THE peace process in Bosnia has three major tracks, none of which lacks twists and hazards. But the process has begun; that in itself stirs hope.

The first and least tortuous track is NATO's core mission: to separate the sides and monitor such steps as the release of prisoners. This crucial part of the process is pretty much on schedule. True, tough problems, such as the exit of foreign Islamic fighters that have helped the Muslim cause, remain. But anticipated outbreaks of violence against NATO personnel haven't happened.

Initially, the Muslim-led government in Sarajevo balked at releasing prisoners until the Serbs accounted for thousands of missing Muslim men. It has become more cooperative in the face of American threats to withhold promised military training.

But what happened to the missing Muslims remains a critical issue. Many of those men are presumed to have perished in mass executions near the former ''safe area'' of Srebrenica. Recent reports in the Monitor and Washington Post have confirmed the existence of additional mass graves in the vicinity of Srebrenica. Serb leaders are charged with ordering those killings, which leads to the second track of the peace process: the activities of the international war-crimes tribunal. If the tribunal's investigators are given protection and the mass graves are examined, guilt can be more clearly established and justice pursued.
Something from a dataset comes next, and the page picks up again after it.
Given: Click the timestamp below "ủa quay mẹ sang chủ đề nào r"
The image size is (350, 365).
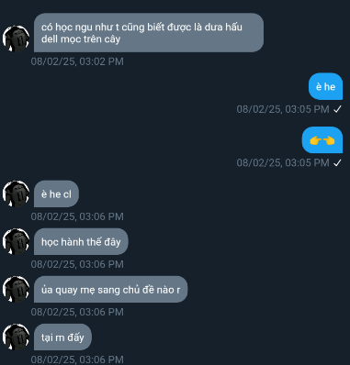Looking at the screenshot, I should pyautogui.click(x=77, y=312).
Washington makes a point of publicly backing the war-crimes investigations. Witness the well-covered visit of Assistant Secretary of State John Shattuck to the grave sites this week. But some fuzziness clings to the role of NATO troops in supporting evidence-gathering. Protection for official tribunal investigators, as requested, should be a matter of course.

The point here is not to assail all Serbs with blame, but to help build cases against those individuals (on whichever side) who bear chief responsibility for specific atrocities. This quest for justice is indispensable to long-term peace in Bosnia. It should mesh with NATO's peace enforcement mission.
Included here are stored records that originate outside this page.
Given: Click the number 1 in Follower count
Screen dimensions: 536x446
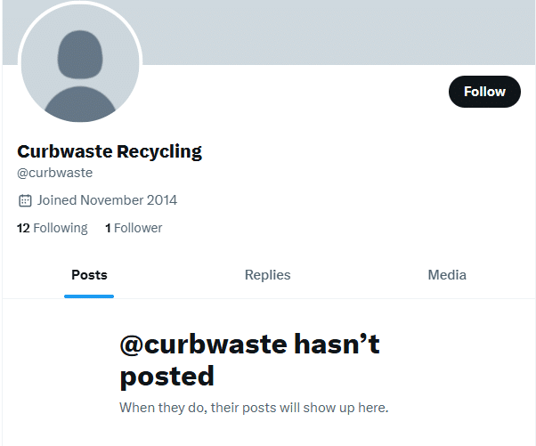Looking at the screenshot, I should click(108, 228).
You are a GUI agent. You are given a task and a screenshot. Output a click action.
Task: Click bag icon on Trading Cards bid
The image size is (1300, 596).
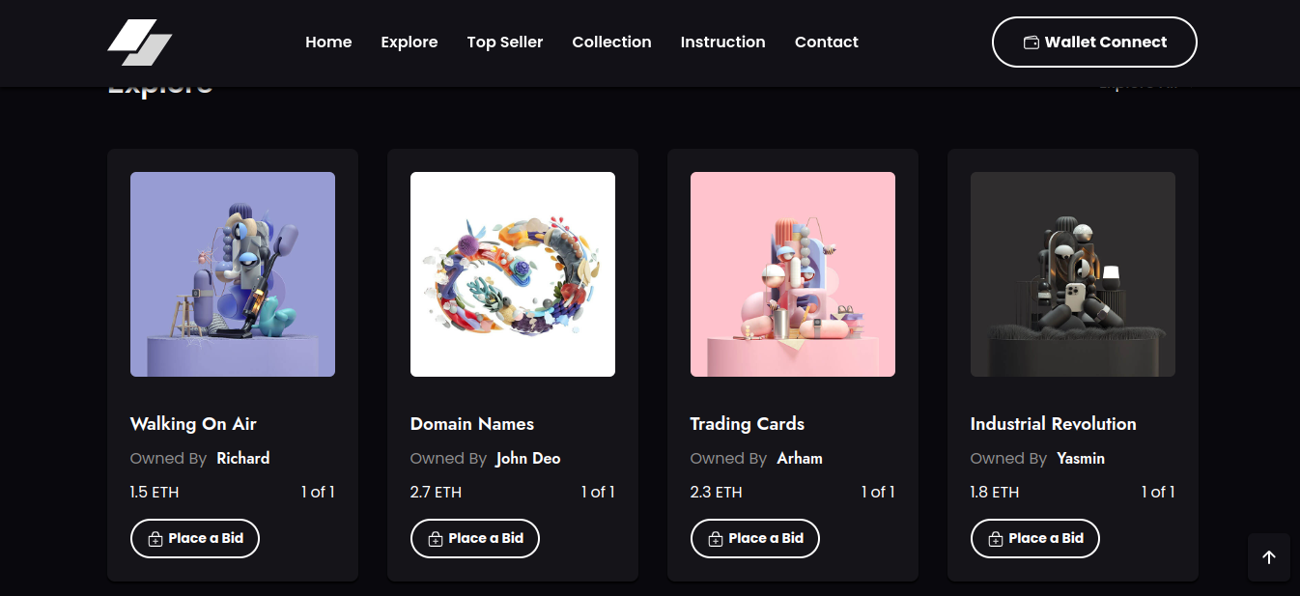(x=716, y=539)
Hopes for long-term peace also entail rebuilding Bosnia's shattered social, economic, and political life. That's the third track, and, ideally, it will work in tandem with the military disengagement. Aid in repairing infrastructure and restarting industry must flow, as promised in the Dayton agreement. But it has been slow in coming. Congress, for example, has yet to OK the initial US contribution of $200,000. The overall international commitment is $5 billion, with $600 million from the United States.
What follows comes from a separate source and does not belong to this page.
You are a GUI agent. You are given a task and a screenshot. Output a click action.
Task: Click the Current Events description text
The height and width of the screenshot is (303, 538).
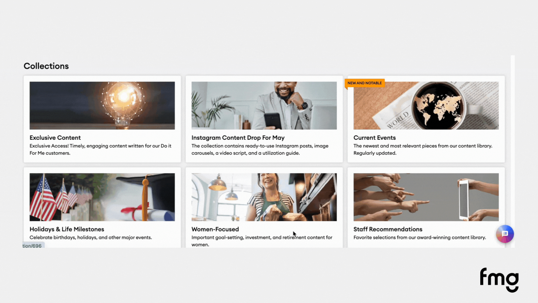tap(423, 150)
Along with financial help, assistance is needed in community-building. Private and nonprofit groups are working with civic and religious leaders in Bosnia to restore social services and reestablish contacts across ethnic lines. New political coalitions need encouragement, to compete with the hard-line nationalist parties that dominate all sides. Elections are scheduled for September, and a huge organizing task has to come first. Countless people have been uprooted. How will residency be established and voters registered?

Can the NATO mandate be expanded, or somehow built upon, to provide individual security for Bosnian citizens of all backgrounds, so they can make political choices without fearing reprisals?

It would be wrong to view Bosnia as an ethnic pit where the blood-letting will automatically resume once outside authority is lifted. People remember they once lived together in harmony. Many want to rebuild that society. The present enforced peace, and the constructive steps it allows, give them an opportunity, at least, to undo some of the damage done by rampant ethnic nationalists.